On Slashot muzzy mentioned that he doesn't have access to Sabre BinDiff, a tool that can be used to compare binary files. I was in the opposite position as I have BinDiff but I didn't have the file in question (go.exe). I mailed muzzy and he hooked me up with the file.

I compared go.exe with a VC++-compiled version of lame_enc.dll but unfortunately BinDiff didn't find a single relevant matched function. A quick manual check didn't reveal any LAME functions in go.exe either.

Even though go.exe apparently does not contain any LAME code, a considerable amount of tables and constants from the LAME source files can be found in the go.exe file. Here's a list of the LAME tables I've been able to locate. The first column shows the hex address where the table can be found in the go.exe file, the second column shows the name of the table as it appears in the LAME source code and the third column shows the LAME source file where the table can be found.

I have to add though, that not a single table actually seems to be used by the go.exe code. What does that mean? I've asked random people and I've heard speculation ranging between "accidentaly linked" and "encrypted code in go.exe that uses the tables and can't be found in the disassembler". Further analysis needs to be made but at this point I'm leaning towards more or less accidental inclusion.

 
Comments
Display comments as (Linear | Threaded)
The code in GO.EXE could be compiled with another compiler. In that case your comparison would probably not find a match, but it may still be there.
#1 Rhialto on Nov 14 2005, 12:41 Reply
This idea is absolutely right and I've thought about it. go.exe was apparently compiled using VC++ 7 (debug build) while lame_enc.dll was compiled using VC++ 6 (release build). That's what PEiD ( http://peid.has.it/ ) says, at least.

In the past I've succesfully used BinDiff to match functions from files compiled with gcc to functions from files compiled with VC++ though. The question is now whether VC++ 7 is so much different from VC++ 6 that BinDiff is less likely (or even unable) to match them even though code produced from VC++ 6 and gcc seem to be similar enough for BinDiff to work.

Furthermore I think the main point of importance is that the tables in go.exe are not referenced by any code (at least not in a way that a static disassembler can detect). I think the reason for this might be the solution to the entire violation question.
#1.1 sp on Nov 14 2005, 12:52 Reply
They are very different, the VC7 compiler was a complete rewrite of the VC6 compiler and has many improvements.
#1.1.1 Anonymous on Nov 15 2005, 17:03 Reply
Heya,

I'm another reverser, and I'd be interested in taking a look at this myself (I also have IDA and BinDiff)... could you possibly send me a copy of the exe?

Cheers,

Will
#2 Will Whistler on Nov 14 2005, 13:06 Reply
This raises an interesting question: are tables originating from LGPLed code enough to make the LGPL apply to the final executable, even though it might not actually use the data?

After all, the tables also have been written and are part of the source code covered by the license. I don't think copyright law would make a difference between the source for executable code and that for the data needed by that code.
#3 Arend Lammertink (http://plone.vrijschrift.org) on Nov 14 2005, 14:38 Reply
Good observation. That's actually exactly why I didn't even make an attempt to answer the question posed in the topic. I don't know enough about license and copyright issues to make an educated guess.

[DATA SHOWN]:
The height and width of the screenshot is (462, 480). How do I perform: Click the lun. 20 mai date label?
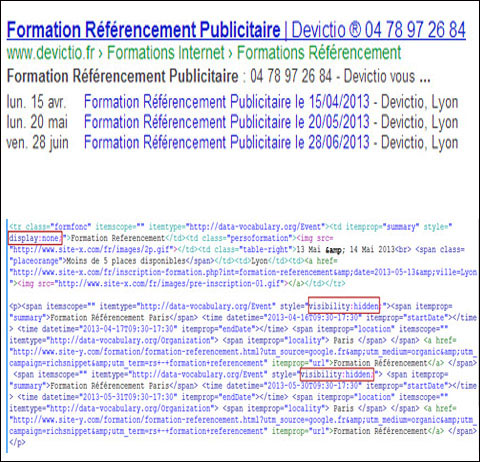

[TASKS]:
A - In the thread about go.exe, rewrite the passage starting with "Furthermore I think" and going on through "of the exe?", replacing "static disassembler" with "debugger".
B - In the thread about go.exe, what compiler and build type was go.exe apparently compiled with?

[ANSWERS TO THE PROBLEMS]:
A -
Furthermore I think the main point of importance is that the tables in go.exe are not referenced by any code (at least not in a way that a debugger can detect). I think the reason for this might be the solution to the entire violation question.
#1.1 sp on Nov 14 2005, 12:52 Reply
They are very different, the VC7 compiler was a complete rewrite of the VC6 compiler and has many improvements.
#1.1.1 Anonymous on Nov 15 2005, 17:03 Reply
Heya,

I'm another reverser, and I'd be interested in taking a look at this myself (I also have IDA and BinDiff)... could you possibly send me a copy of the exe?

B - VC++ 7, as a debug build.